The ranger was not surprised. This kind of thing, enough food for a small family, left in a box in February as an offering to the volcano, happens "regularly," said Hawaii Volcanoes spokeswoman Mardie Lane.
The ranger also was not happy. Leaving offerings like this is against federal law, Lane said.
Starting tomorrow, the park will begin a program called Leave No Traces, designed to educate people that offerings are not appropriate.
Volunteers from the Expedia travel company, working with the park, will pick up trash and inappropriate offerings, Lane said.
Many Hawaiians believe that Kilauea's summit area is wahi kapu, a sacred area, a park statement said.
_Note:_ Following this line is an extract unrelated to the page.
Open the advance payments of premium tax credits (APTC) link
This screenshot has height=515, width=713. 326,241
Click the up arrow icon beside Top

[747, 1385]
Park Superintendent Cindy Orlando expressed the park's view on how to respect this sacredness. "How appropriate that we honor (Hawaiians') long-held tradition of stewardship and offer as our greatest gift the preservation of this land at its most pristine," she said.
The alternative is filth, park officials contend.
"The accumulation of rotting food and foliage attracts rats, flies, ants and cockroaches," a park statement said. The rotting offerings also pose a hazard to the endangered nene goose. "Raw rice and beans, fruit, meat and other food can sicken and kill nene," the statement said.
About 45 pounds of rotting food and other items are removed each week. Other offerings include flowers, bottles, money, incense, candles and crystals.
People also burn "hell" bank notes, fake money which in Chinese culture is meant to aid people in the afterlife. Such fires are illegal, the park said.